Nevertheless, despite all of the hype around Guochao and rising domestic brands, there is still immense value in the perceived quality from foreign goods across many categories. The most obvious example is of the superior craftsmanship abroad in the luxury category, where foreign brands still account for all but a slither of sales in China despite a lot of talk of Chinese luxury brands. But the perception spans a plethora of categories from cars to coffee. China’s most awarded FMCG company, Yili, has invested billions of yuan in dairy in countries like New Zealand to capitalise on the safe, healthy and pure perceptions of foreign dairy.
Even in categories such as beauty, where ‘C-beauty’ is attracting a lot of attention, China’s most famous local brand, Chinese Perfect Diary uses many foreign OEMs to reinforce that its cosmetics brands are considered high quality.

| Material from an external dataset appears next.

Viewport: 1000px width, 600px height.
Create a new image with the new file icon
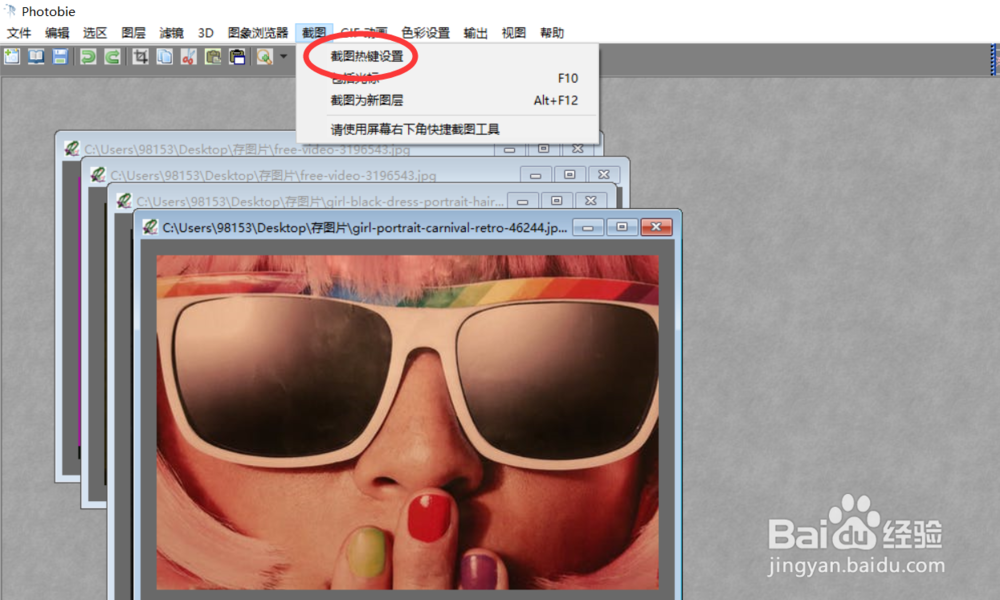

Collaborations with reputable foreign brands and institutions such as the British Museum, New York’s MOMA and National Geographic are symbolic of the aspirational reputation that foreignness still holds.
Whilst rising national pride is contributing to Chinese brands’ successes, much of their growth is coming from a better understanding of Chinese channels and consumers, and giving them what they want. Many of the perceived advantages domestic brands play to aren’t insurmountable for foreign brands. Take the beauty category for example: based on data from China Skinny’s Trackers, “suits Chinese skin” is both the most-desired trait from our consumer panels, and one of the most effective claims on e-commerce stores.
As a foreign beauty brand, you can accommodate this need by ensuring you have ingredients that consumers feel are relevant to their skin, including Traditional Chinese Medicine. You can ensure that you have Chinese models in your communications and have collaborations with reputable Chinese influencers and brands.
There remain plenty of subcategories where foreign brands still rule the roost, and they often are not that obvious.
Foreign brands continue to hold trump cards that many of the most famous Chinese brands still cannot match. Unfortunately many of them are using them in a way that is not as meaningful as it once was in China, and need to evolve.